Lesson 012: Bayesian Beta-Binomial Smoothing
Lesson 012: Bayesian Beta-Binomial Smoothing
Problem
The Artemis vote system shows 50 random images per ballot and asks voters to pick 5 favorites. With 500 ballots across 12,217 images, most images are shown only 1-2 times. A raw selection rate of "1 out of 1 shown = 100%" is meaningless — it tells you nothing about whether the image is actually preferred. Raw rates are dominated by sampling noise at low exposure.
Why It Matters
If you feed raw selection rates into an optimizer, it will select images that were lucky (shown once, happened to get picked) over images that were genuinely preferred but had the misfortune of being shown to a voter who preferred something else. The calendar would be built on noise, not signal.
What Happened
- Started with raw selection rates (selected / shown) as the preference metric. Images shown once and selected once scored 1.0 — higher than genuinely popular images shown 50 times with a 30% selection rate.
- Added Wilson lower-bound confidence intervals as a frequentist correction. This penalized low-exposure images appropriately but produced a single point estimate rather than a full posterior distribution. Couldn't express "how uncertain are we?" beyond the interval width.
- Switched to a Beta-Binomial conjugate model. Chose Beta(2, 8) as the prior — encoding "assume an image has about a 20% selection rate until data says otherwise." The 20% is slightly above the 10% base rate (5 of 50) because the vote pool is pre-filtered to usable frames.
- Verified the smoothing behavior: images with 1-2 exposures stay near the prior mean of 0.20 regardless of outcome. Images with 10+ exposures have posteriors dominated by data. The crossover happens around n=10, which matches the prior strength (a+b=10).
- Kept Wilson lower bound as a secondary metric alongside the Bayesian posterior. Both are stored in
mart_image_preference_score— Wilson for comparison, posterior_mean as the backbone of the composite score. - The posterior_mean became the primary input to the composite scoring formula, weighted at ~85% of the final score (with Elo and Borda as secondary adjustments).
Design Choice: Beta-Binomial Conjugate Prior
We use a Beta(2, 8) prior combined with the observed selection data to produce a posterior Beta distribution for each image's true selection probability.
Key terms
Beta distribution: A continuous probability distribution on [0, 1], parameterized by two shape parameters alpha and beta. When alpha > beta, the distribution peaks above 0.5; when alpha < beta, it peaks below. It's the natural distribution for modeling probabilities.

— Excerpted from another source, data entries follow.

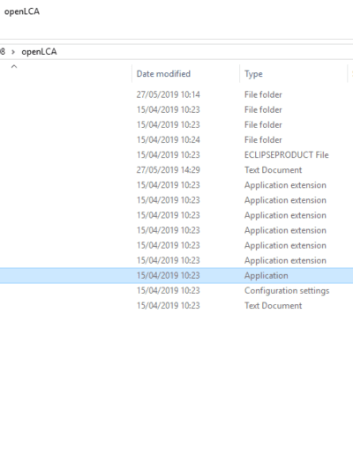Select the ECLIPSEPRODUCT File row
The image size is (353, 455).
(177, 155)
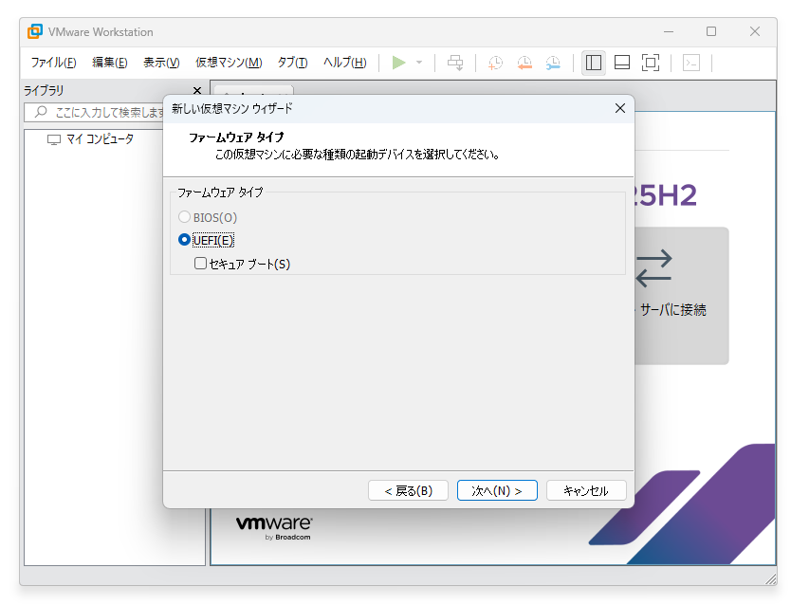Click the 戻る button
Image resolution: width=791 pixels, height=605 pixels.
tap(408, 490)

Conjugate prior: A prior distribution that, when combined with a likelihood function of a specific form, produces a posterior of the same distributional family. Beta is conjugate to the binomial likelihood — meaning if your prior is Beta(a, b) and you observe k successes in n trials, the posterior is Beta(a + k, b + n - k). No numerical integration needed; the answer is exact.
Beta(2, 8) parameterization: Our prior says "before seeing any data, we believe the average image has about a 20% chance of being selected." The mean of Beta(a, b) is a/(a+b) = 2/10 = 0.20. This is slightly generous relative to the 10% base rate (5 of 50) because the vote pool has already been filtered to usable frames.
Posterior mean: (alpha + selected) / (alpha + beta + shown). For an image shown 1 time and selected 1 time: (2+1)/(2+8+1) = 0.273. For an image shown 1 time and not selected: (2+0)/(2+8+1) = 0.182. Both are pulled toward the prior — the single observation barely moves the estimate.
Credible interval: The Bayesian analog of a confidence interval. The 95% credible interval [lower, upper] means there's a 95% probability (given our model) that the true selection rate lies in this range. Computed via
scipy.stats.beta.ppf(0.025, alpha, beta)and.ppf(0.975, alpha, beta).Wilson lower bound: A frequentist alternative. It computes the lower bound of a confidence interval for a binomial proportion that works correctly at extreme proportions (0% or 100%) and small sample sizes. Formula: (p + z^2/2n - z * sqrt(p(1-p)/n + z^2/4n^2)) / (1 + z^2/n). We compute both Wilson and Bayesian — Wilson is a useful cross-check.
Exposure-adjustment: The principle that images not shown to a voter should be treated as missing data, not as negative signals. An image with zero selections out of zero showings is unknown, not unpopular. The Beta prior handles this naturally — unshown images get pure prior scores with wide credible intervals.
Alternatives Considered
- Raw selection rate: Rejected. Meaningless at n=1 or n=2.
- Laplace smoothing (add-1): Equivalent to Beta(1,1) prior, which assumes a 50% base rate — too optimistic for images.
- Empirical Bayes: Estimate the prior from the data. More sophisticated but harder to explain and not needed when the prior is weakly informative.
- Mixed-effects logistic regression: Would account for voter random effects but requires substantially more data to fit reliably.
What Was Learned
Bayesian smoothing is the right default for any sparse count-based metric. The conjugate prior trick makes it computationally trivial — no MCMC, no optimization, just arithmetic. The key decision is the prior strength (a + b = 10 in our case), which controls how many observations are needed to overcome the prior. With a total prior weight of 10, it takes about 10 observations for the data to dominate the prior — roughly the right amount of smoothing for our exposure levels.